● Exercise prompt
Pull out of the data below the stretch of lines bounded by the one containing "This screenshot has width=580, height=574." and the one containing "This screenshot has width=1200, height=674.", both bounds included, unchanged.

:: Records to use ::

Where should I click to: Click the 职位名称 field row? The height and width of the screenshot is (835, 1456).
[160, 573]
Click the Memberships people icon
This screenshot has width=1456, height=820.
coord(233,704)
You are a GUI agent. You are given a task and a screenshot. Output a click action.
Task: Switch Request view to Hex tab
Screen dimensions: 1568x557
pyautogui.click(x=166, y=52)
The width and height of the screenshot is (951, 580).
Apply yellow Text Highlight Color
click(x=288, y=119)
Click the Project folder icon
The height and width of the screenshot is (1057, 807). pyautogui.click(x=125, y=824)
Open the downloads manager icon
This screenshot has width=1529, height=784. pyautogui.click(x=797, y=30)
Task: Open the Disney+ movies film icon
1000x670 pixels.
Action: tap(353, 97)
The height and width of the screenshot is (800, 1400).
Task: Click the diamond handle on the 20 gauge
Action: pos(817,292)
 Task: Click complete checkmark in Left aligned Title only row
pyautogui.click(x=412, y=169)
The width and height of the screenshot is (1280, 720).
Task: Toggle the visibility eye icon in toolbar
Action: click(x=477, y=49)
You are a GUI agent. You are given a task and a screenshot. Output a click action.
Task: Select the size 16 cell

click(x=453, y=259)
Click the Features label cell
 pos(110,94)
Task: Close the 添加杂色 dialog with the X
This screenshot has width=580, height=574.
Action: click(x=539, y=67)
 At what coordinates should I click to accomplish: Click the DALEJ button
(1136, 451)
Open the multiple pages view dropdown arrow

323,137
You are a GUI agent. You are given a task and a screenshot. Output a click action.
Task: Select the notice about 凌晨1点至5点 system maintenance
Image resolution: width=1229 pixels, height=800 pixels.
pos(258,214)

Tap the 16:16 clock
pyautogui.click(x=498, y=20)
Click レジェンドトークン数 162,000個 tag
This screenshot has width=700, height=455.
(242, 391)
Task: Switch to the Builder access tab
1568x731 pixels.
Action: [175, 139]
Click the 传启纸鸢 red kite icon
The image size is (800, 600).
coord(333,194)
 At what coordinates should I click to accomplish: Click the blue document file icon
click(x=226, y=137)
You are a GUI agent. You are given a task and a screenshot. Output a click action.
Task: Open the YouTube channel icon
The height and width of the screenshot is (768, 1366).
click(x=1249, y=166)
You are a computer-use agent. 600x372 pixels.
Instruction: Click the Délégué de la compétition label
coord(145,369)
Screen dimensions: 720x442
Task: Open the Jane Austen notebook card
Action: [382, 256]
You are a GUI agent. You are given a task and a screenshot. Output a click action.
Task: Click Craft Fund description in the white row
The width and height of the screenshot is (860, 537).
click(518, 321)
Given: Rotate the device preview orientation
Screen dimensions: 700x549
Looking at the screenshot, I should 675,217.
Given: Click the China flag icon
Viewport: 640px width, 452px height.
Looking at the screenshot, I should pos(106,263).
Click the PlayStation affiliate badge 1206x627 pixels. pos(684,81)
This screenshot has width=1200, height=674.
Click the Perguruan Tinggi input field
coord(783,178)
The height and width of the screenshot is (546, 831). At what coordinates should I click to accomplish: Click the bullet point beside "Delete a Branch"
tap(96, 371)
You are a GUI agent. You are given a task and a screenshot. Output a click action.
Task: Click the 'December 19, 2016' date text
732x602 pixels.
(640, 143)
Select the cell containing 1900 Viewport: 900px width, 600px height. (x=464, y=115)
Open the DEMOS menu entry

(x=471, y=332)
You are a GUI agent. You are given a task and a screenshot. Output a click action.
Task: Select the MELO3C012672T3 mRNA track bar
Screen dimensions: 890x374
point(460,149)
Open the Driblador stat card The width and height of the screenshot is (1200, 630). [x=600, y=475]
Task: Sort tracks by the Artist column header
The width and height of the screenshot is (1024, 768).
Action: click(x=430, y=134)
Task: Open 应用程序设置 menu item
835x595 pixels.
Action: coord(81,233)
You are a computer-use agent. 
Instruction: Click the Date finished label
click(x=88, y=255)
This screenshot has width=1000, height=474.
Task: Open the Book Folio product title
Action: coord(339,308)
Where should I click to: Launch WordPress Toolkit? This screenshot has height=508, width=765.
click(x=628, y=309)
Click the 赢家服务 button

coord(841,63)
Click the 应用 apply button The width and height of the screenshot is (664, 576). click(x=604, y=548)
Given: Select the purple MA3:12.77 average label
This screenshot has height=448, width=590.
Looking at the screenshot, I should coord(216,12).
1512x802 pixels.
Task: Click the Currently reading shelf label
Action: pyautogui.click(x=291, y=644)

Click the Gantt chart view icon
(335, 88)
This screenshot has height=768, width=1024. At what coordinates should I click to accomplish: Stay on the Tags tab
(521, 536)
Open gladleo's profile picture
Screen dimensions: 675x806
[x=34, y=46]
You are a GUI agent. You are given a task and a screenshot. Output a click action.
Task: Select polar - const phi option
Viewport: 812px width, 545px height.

:::

● Your solution
This screenshot has width=580, height=574.
Action: click(x=539, y=67)
 At what coordinates should I click to accomplish: Click the DALEJ button
(1136, 451)
Open the multiple pages view dropdown arrow

323,137
You are a GUI agent. You are given a task and a screenshot. Output a click action.
Task: Select the notice about 凌晨1点至5点 system maintenance
Image resolution: width=1229 pixels, height=800 pixels.
pos(258,214)

Tap the 16:16 clock
pyautogui.click(x=498, y=20)
Click レジェンドトークン数 162,000個 tag
This screenshot has width=700, height=455.
(242, 391)
Task: Switch to the Builder access tab
1568x731 pixels.
Action: [175, 139]
Click the 传启纸鸢 red kite icon
The image size is (800, 600).
coord(333,194)
 At what coordinates should I click to accomplish: Click the blue document file icon
click(x=226, y=137)
You are a GUI agent. You are given a task and a screenshot. Output a click action.
Task: Open the YouTube channel icon
The height and width of the screenshot is (768, 1366).
click(x=1249, y=166)
You are a computer-use agent. 600x372 pixels.
Instruction: Click the Délégué de la compétition label
coord(145,369)
Screen dimensions: 720x442
Task: Open the Jane Austen notebook card
Action: [382, 256]
You are a GUI agent. You are given a task and a screenshot. Output a click action.
Task: Click Craft Fund description in the white row
The width and height of the screenshot is (860, 537).
click(518, 321)
Given: Rotate the device preview orientation
Screen dimensions: 700x549
Looking at the screenshot, I should 675,217.
Given: Click the China flag icon
Viewport: 640px width, 452px height.
Looking at the screenshot, I should pos(106,263).
Click the PlayStation affiliate badge 1206x627 pixels. pos(684,81)
This screenshot has width=1200, height=674.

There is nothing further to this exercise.